O tradicional "bafo", brincadeira na qual a mão é posicionada em forma de concha para capturar a figurinha do adversário, também não é tão visível por aqui. Gabriel Azambuja, 13 anos, que estava na esquina do Menino Deus com o pai, o servidor público André Azambuja, 56 anos, e o amigo João Vincenzi, 12 anos, explica o motivo:

— Gosto do desafio de colecionar. Mas não gosto de "bafo", a gente acaba perdendo muita figurinha.

O gosto de Gabriel pela brincadeira é movido pela paixão por futebol, mas também foi aprendido com o pai, que alimentava, nos idos dos anos 1970, uma coleção inusitada: adesivos de campanha de políticos. André chegava a visitar, com amigos, gabinetes de deputados da Assembleia Legislativa para angariar mais itens.

— Nem sei o motivo, a gente não tinha o que fazer! Mas era muito legal.

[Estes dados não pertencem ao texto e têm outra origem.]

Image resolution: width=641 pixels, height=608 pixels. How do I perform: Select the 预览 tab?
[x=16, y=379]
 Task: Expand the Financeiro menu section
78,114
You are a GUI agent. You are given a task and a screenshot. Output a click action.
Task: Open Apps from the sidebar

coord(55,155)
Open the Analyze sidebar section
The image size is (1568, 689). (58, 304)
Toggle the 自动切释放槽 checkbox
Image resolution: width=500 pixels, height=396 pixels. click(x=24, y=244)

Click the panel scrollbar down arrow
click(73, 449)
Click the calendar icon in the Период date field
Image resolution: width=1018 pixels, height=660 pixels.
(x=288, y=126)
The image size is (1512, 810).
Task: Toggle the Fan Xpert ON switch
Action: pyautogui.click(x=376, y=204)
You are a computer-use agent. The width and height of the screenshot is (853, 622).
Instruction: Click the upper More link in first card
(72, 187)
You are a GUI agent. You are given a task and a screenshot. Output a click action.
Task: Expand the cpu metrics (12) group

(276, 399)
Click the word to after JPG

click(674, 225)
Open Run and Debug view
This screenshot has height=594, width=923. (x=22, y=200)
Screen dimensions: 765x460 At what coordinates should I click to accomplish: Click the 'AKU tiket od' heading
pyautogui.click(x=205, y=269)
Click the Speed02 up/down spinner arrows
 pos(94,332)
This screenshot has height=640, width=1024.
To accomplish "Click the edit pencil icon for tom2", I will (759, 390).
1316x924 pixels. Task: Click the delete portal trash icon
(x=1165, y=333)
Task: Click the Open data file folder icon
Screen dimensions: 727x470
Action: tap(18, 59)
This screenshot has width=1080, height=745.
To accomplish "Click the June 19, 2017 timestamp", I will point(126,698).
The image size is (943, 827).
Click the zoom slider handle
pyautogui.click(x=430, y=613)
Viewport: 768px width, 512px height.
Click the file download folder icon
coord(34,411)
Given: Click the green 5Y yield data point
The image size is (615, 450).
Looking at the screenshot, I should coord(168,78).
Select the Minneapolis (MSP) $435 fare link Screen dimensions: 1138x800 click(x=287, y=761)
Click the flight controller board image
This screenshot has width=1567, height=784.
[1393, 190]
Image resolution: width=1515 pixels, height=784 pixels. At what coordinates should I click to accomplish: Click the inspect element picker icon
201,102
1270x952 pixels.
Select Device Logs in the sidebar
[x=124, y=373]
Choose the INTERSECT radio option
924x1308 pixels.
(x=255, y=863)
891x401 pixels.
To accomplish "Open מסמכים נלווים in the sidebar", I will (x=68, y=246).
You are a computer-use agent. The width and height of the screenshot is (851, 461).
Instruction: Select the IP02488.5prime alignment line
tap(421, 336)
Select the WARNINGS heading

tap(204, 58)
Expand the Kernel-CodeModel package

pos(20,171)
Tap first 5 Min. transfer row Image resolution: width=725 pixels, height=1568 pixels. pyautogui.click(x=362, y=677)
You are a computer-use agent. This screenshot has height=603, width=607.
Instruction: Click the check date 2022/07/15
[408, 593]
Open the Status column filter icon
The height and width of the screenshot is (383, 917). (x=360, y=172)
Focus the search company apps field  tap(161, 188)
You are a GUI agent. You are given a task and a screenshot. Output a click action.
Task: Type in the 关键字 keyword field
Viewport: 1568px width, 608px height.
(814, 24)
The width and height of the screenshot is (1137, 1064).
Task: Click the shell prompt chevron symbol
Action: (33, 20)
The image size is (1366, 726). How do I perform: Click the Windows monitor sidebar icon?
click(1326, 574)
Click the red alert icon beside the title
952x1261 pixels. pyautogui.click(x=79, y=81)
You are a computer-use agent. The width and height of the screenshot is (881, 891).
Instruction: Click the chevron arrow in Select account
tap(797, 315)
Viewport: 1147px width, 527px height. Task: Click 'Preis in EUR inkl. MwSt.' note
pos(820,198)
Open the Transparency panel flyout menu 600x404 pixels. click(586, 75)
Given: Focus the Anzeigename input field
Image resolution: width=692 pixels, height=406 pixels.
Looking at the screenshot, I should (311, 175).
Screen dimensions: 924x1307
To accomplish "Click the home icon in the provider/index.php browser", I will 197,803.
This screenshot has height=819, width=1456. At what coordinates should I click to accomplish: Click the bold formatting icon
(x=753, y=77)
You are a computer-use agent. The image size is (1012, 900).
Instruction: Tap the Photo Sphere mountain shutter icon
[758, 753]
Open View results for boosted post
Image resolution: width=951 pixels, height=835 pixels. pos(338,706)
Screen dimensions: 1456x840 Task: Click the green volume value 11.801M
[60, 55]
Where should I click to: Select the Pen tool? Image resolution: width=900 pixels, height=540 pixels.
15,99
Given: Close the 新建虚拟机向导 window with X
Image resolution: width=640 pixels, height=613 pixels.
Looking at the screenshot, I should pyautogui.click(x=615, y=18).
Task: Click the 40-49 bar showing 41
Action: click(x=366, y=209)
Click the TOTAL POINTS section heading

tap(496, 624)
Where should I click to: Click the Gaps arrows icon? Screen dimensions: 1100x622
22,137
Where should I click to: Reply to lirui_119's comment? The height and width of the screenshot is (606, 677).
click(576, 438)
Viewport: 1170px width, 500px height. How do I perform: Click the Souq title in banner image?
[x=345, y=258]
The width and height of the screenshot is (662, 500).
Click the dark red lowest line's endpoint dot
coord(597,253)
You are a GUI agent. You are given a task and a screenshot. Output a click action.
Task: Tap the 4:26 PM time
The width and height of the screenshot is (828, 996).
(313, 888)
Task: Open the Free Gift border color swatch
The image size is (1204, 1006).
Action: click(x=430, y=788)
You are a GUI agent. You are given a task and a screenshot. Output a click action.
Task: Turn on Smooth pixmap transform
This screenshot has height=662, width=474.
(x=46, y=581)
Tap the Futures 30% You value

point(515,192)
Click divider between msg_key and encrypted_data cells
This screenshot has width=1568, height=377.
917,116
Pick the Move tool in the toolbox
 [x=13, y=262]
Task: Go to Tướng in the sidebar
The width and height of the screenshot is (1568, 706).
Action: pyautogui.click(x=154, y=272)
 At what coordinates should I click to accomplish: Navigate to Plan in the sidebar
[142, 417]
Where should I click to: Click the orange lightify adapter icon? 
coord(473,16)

Com o Gabriel, começamos o álbum da Copa quando ele tinha seis anos. Eu dou o suporte, nos entretemos, e ele acaba conhecendo todos os países. É um jeito de reviver a infância — sintetiza. 

Isadora Neumann / Agencia RBS
De forma quase cíclica, a febre dos álbuns da Copa do Mundo ressurge a cada quatro anos

Onde trocar figurinhas em Porto Alegre?

Praça de alimentação do Shopping Bourbon Ipiranga — sábados e domingo à tarde. 

Banca José de Alencar (esquina da Avenida José de Alencar com a Rua Múcio Teixeira) — sábados e domingos, das 10h às 18h. 

Viva Open Mall (Av. Nilo Peçanha 3228) — sábados, das 11h às 14h (até o fim da Copa). 

Boulevard Laçador (Avenida dos Estados, nº 111), em frente ao restaurante 111 Bistrô & Café — sábados, das 14h às 20h (até 9/6). 

Boulevard Assis Brasil (Av. Assis Brasil, 4320), na Praça de Alimentação, em frente ao McDonald’s – sábados, das 14h às 20h (até 09/06).

Livrarias Saraiva dos Shoppings Praia de Belas, Iguatemi, Barra e Iguatemi — sábados, das 12h às 15h (até 30/6). 

Barbearia Don Júlio (Avenida Panamericana, 795, Jardim Lindoia) — sábados, das 10h às 12h (até o início da Copa). 

Banca Maiser (Praça da Alfândega, Centro Histórico, em frente ao Santander Cultural) — segunda a sexta, das 12h às 14h. 

Banca Nova York (Esquina das Rua 24 de Outubro com a Rua Nova York, em frente ao Restaurante Roister) — sábados, das 14h às 19h.